- [What is expected]
The records below are to be reproduced word for word.

- [Excerpted data]
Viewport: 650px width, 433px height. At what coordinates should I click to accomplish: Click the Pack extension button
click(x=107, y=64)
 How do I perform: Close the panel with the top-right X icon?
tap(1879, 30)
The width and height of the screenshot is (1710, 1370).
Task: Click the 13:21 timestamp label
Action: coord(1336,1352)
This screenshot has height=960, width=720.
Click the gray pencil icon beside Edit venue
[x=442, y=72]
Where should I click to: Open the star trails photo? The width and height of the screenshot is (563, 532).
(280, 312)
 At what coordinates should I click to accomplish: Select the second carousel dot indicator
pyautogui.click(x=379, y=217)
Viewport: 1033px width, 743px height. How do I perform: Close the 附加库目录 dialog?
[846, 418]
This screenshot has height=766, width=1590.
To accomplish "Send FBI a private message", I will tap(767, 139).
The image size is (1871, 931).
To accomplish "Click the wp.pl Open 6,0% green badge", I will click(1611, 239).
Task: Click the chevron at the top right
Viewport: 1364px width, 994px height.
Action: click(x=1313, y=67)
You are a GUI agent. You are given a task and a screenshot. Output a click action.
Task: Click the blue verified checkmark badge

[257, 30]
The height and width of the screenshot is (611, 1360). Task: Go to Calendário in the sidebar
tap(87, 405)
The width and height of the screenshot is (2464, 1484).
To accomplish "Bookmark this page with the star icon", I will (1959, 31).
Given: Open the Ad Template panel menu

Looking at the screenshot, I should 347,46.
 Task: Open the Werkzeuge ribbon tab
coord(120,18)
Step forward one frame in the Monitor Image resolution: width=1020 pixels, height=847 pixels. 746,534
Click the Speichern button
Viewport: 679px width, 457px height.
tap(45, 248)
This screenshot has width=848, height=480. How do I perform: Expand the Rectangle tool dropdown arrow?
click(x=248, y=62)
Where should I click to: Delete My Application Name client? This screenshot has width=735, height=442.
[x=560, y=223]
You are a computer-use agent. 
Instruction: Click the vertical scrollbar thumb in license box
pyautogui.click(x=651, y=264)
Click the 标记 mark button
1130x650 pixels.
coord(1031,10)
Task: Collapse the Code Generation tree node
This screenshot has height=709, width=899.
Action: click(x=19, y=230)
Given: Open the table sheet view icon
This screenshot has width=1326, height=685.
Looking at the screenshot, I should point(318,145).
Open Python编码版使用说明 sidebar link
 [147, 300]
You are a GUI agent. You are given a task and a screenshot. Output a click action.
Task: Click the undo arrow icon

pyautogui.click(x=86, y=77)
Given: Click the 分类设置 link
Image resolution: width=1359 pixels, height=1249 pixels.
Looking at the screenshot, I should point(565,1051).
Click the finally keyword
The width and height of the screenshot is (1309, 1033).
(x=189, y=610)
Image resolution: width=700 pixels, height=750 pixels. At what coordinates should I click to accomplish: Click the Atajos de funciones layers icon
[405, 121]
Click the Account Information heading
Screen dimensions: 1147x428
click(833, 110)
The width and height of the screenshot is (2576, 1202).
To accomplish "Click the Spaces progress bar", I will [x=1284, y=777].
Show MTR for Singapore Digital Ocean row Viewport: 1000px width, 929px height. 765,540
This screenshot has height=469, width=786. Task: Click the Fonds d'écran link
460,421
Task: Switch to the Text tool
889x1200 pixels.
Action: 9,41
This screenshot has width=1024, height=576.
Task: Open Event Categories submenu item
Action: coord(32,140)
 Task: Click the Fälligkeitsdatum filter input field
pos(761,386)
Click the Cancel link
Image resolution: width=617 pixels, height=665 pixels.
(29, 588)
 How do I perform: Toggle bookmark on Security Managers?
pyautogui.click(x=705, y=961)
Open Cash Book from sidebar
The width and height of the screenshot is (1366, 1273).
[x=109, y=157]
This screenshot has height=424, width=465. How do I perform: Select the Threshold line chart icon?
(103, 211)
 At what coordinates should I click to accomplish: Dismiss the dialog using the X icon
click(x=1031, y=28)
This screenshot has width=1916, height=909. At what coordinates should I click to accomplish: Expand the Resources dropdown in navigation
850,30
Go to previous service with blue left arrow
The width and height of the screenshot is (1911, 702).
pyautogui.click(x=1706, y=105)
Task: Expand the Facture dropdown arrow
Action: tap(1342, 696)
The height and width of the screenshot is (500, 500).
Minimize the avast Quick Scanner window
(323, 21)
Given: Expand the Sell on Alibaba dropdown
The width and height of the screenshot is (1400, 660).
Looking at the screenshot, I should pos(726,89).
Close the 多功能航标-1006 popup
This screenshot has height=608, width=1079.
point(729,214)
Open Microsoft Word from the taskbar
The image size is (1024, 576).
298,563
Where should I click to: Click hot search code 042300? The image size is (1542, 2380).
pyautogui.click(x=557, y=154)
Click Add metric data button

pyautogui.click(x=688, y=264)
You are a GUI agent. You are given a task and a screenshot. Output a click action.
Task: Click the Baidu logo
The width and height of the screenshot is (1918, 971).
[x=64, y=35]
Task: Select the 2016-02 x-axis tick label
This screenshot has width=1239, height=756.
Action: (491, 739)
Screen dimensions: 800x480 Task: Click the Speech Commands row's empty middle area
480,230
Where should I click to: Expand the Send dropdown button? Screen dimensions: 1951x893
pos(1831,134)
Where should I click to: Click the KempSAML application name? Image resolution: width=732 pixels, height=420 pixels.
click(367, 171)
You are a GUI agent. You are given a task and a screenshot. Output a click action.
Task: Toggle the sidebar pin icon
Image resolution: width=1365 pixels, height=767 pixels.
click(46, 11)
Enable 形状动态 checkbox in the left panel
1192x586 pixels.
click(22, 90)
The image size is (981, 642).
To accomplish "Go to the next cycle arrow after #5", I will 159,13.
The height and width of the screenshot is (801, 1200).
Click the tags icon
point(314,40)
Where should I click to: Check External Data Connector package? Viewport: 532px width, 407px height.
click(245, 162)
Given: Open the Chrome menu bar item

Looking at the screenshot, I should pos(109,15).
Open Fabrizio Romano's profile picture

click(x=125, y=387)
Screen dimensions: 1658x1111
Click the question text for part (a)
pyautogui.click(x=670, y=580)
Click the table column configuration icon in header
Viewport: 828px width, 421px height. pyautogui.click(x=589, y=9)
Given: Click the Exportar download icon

- [Finished task]
Viewport: 650px width, 433px height. At what coordinates should I click to accomplish: Click the Pack extension button
click(x=107, y=64)
 How do I perform: Close the panel with the top-right X icon?
tap(1879, 30)
The width and height of the screenshot is (1710, 1370).
Task: Click the 13:21 timestamp label
Action: coord(1336,1352)
This screenshot has height=960, width=720.
Click the gray pencil icon beside Edit venue
[x=442, y=72]
Where should I click to: Open the star trails photo? The width and height of the screenshot is (563, 532).
(280, 312)
 At what coordinates should I click to accomplish: Select the second carousel dot indicator
pyautogui.click(x=379, y=217)
Viewport: 1033px width, 743px height. How do I perform: Close the 附加库目录 dialog?
[846, 418]
This screenshot has height=766, width=1590.
To accomplish "Send FBI a private message", I will tap(767, 139).
The image size is (1871, 931).
To accomplish "Click the wp.pl Open 6,0% green badge", I will click(1611, 239).
Task: Click the chevron at the top right
Viewport: 1364px width, 994px height.
Action: click(x=1313, y=67)
You are a GUI agent. You are given a task and a screenshot. Output a click action.
Task: Click the blue verified checkmark badge

[257, 30]
The height and width of the screenshot is (611, 1360). Task: Go to Calendário in the sidebar
tap(87, 405)
The width and height of the screenshot is (2464, 1484).
To accomplish "Bookmark this page with the star icon", I will (1959, 31).
Given: Open the Ad Template panel menu

Looking at the screenshot, I should 347,46.
 Task: Open the Werkzeuge ribbon tab
coord(120,18)
Step forward one frame in the Monitor Image resolution: width=1020 pixels, height=847 pixels. 746,534
Click the Speichern button
Viewport: 679px width, 457px height.
tap(45, 248)
This screenshot has width=848, height=480. How do I perform: Expand the Rectangle tool dropdown arrow?
click(x=248, y=62)
Where should I click to: Delete My Application Name client? This screenshot has width=735, height=442.
[x=560, y=223]
You are a computer-use agent. 
Instruction: Click the vertical scrollbar thumb in license box
pyautogui.click(x=651, y=264)
Click the 标记 mark button
1130x650 pixels.
coord(1031,10)
Task: Collapse the Code Generation tree node
This screenshot has height=709, width=899.
Action: click(x=19, y=230)
Given: Open the table sheet view icon
This screenshot has width=1326, height=685.
Looking at the screenshot, I should point(318,145).
Open Python编码版使用说明 sidebar link
 [147, 300]
You are a GUI agent. You are given a task and a screenshot. Output a click action.
Task: Click the undo arrow icon

pyautogui.click(x=86, y=77)
Given: Click the 分类设置 link
Image resolution: width=1359 pixels, height=1249 pixels.
Looking at the screenshot, I should point(565,1051).
Click the finally keyword
The width and height of the screenshot is (1309, 1033).
(x=189, y=610)
Image resolution: width=700 pixels, height=750 pixels. At what coordinates should I click to accomplish: Click the Atajos de funciones layers icon
[405, 121]
Click the Account Information heading
Screen dimensions: 1147x428
click(833, 110)
The width and height of the screenshot is (2576, 1202).
To accomplish "Click the Spaces progress bar", I will [x=1284, y=777].
Show MTR for Singapore Digital Ocean row Viewport: 1000px width, 929px height. 765,540
This screenshot has height=469, width=786. Task: Click the Fonds d'écran link
460,421
Task: Switch to the Text tool
889x1200 pixels.
Action: 9,41
This screenshot has width=1024, height=576.
Task: Open Event Categories submenu item
Action: coord(32,140)
 Task: Click the Fälligkeitsdatum filter input field
pos(761,386)
Click the Cancel link
Image resolution: width=617 pixels, height=665 pixels.
(29, 588)
 How do I perform: Toggle bookmark on Security Managers?
pyautogui.click(x=705, y=961)
Open Cash Book from sidebar
The width and height of the screenshot is (1366, 1273).
[x=109, y=157]
This screenshot has height=424, width=465. How do I perform: Select the Threshold line chart icon?
(103, 211)
 At what coordinates should I click to accomplish: Dismiss the dialog using the X icon
click(x=1031, y=28)
This screenshot has width=1916, height=909. At what coordinates should I click to accomplish: Expand the Resources dropdown in navigation
850,30
Go to previous service with blue left arrow
The width and height of the screenshot is (1911, 702).
pyautogui.click(x=1706, y=105)
Task: Expand the Facture dropdown arrow
Action: tap(1342, 696)
The height and width of the screenshot is (500, 500).
Minimize the avast Quick Scanner window
(323, 21)
Given: Expand the Sell on Alibaba dropdown
The width and height of the screenshot is (1400, 660).
Looking at the screenshot, I should pos(726,89).
Close the 多功能航标-1006 popup
This screenshot has height=608, width=1079.
point(729,214)
Open Microsoft Word from the taskbar
The image size is (1024, 576).
298,563
Where should I click to: Click hot search code 042300? The image size is (1542, 2380).
pyautogui.click(x=557, y=154)
Click Add metric data button

pyautogui.click(x=688, y=264)
You are a GUI agent. You are given a task and a screenshot. Output a click action.
Task: Click the Baidu logo
The width and height of the screenshot is (1918, 971).
[x=64, y=35]
Task: Select the 2016-02 x-axis tick label
This screenshot has width=1239, height=756.
Action: (491, 739)
Screen dimensions: 800x480 Task: Click the Speech Commands row's empty middle area
480,230
Where should I click to: Expand the Send dropdown button? Screen dimensions: 1951x893
pos(1831,134)
Where should I click to: Click the KempSAML application name? Image resolution: width=732 pixels, height=420 pixels.
click(367, 171)
You are a GUI agent. You are given a task and a screenshot. Output a click action.
Task: Toggle the sidebar pin icon
Image resolution: width=1365 pixels, height=767 pixels.
click(46, 11)
Enable 形状动态 checkbox in the left panel
1192x586 pixels.
click(22, 90)
The image size is (981, 642).
To accomplish "Go to the next cycle arrow after #5", I will 159,13.
The height and width of the screenshot is (801, 1200).
Click the tags icon
point(314,40)
Where should I click to: Check External Data Connector package? Viewport: 532px width, 407px height.
click(245, 162)
Given: Open the Chrome menu bar item

Looking at the screenshot, I should pos(109,15).
Open Fabrizio Romano's profile picture

click(x=125, y=387)
Screen dimensions: 1658x1111
Click the question text for part (a)
pyautogui.click(x=670, y=580)
Click the table column configuration icon in header
Viewport: 828px width, 421px height. pyautogui.click(x=589, y=9)
Given: Click the Exportar download icon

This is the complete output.